### Stored records
*****

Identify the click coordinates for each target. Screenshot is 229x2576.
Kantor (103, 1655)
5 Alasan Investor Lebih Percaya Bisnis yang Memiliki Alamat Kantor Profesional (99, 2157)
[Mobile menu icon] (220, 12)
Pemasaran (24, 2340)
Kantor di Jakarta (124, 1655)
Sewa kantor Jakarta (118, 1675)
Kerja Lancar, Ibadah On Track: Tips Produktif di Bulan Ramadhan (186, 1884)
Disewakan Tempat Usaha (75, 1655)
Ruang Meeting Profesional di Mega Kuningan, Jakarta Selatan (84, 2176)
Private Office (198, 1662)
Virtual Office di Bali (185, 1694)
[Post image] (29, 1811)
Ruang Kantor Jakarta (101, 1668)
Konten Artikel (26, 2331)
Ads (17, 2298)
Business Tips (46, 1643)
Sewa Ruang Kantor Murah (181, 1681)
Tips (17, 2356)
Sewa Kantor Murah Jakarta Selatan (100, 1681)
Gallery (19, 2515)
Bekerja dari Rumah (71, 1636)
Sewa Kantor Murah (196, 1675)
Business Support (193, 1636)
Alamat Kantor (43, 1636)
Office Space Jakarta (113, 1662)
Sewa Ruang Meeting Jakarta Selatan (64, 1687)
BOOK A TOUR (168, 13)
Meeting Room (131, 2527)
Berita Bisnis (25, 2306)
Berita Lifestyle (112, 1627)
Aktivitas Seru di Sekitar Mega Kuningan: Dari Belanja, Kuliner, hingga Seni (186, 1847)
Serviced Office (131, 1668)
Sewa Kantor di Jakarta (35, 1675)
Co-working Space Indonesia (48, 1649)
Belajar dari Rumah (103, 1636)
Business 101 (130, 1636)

*****

### TASK GOAL
The answer must be the data above, repeated exactly as it stands.

### TASK RESPONSE
Identify the click coordinates for each target. Screenshot is 229x2576.
Kantor (103, 1655)
5 Alasan Investor Lebih Percaya Bisnis yang Memiliki Alamat Kantor Profesional (99, 2157)
[Mobile menu icon] (220, 12)
Pemasaran (24, 2340)
Kantor di Jakarta (124, 1655)
Sewa kantor Jakarta (118, 1675)
Kerja Lancar, Ibadah On Track: Tips Produktif di Bulan Ramadhan (186, 1884)
Disewakan Tempat Usaha (75, 1655)
Ruang Meeting Profesional di Mega Kuningan, Jakarta Selatan (84, 2176)
Private Office (198, 1662)
Virtual Office di Bali (185, 1694)
[Post image] (29, 1811)
Ruang Kantor Jakarta (101, 1668)
Konten Artikel (26, 2331)
Ads (17, 2298)
Business Tips (46, 1643)
Sewa Ruang Kantor Murah (181, 1681)
Tips (17, 2356)
Sewa Kantor Murah Jakarta Selatan (100, 1681)
Gallery (19, 2515)
Bekerja dari Rumah (71, 1636)
Sewa Kantor Murah (196, 1675)
Business Support (193, 1636)
Alamat Kantor (43, 1636)
Office Space Jakarta (113, 1662)
Sewa Ruang Meeting Jakarta Selatan (64, 1687)
BOOK A TOUR (168, 13)
Meeting Room (131, 2527)
Berita Bisnis (25, 2306)
Berita Lifestyle (112, 1627)
Aktivitas Seru di Sekitar Mega Kuningan: Dari Belanja, Kuliner, hingga Seni (186, 1847)
Serviced Office (131, 1668)
Sewa Kantor di Jakarta (35, 1675)
Co-working Space Indonesia (48, 1649)
Belajar dari Rumah (103, 1636)
Business 101 (130, 1636)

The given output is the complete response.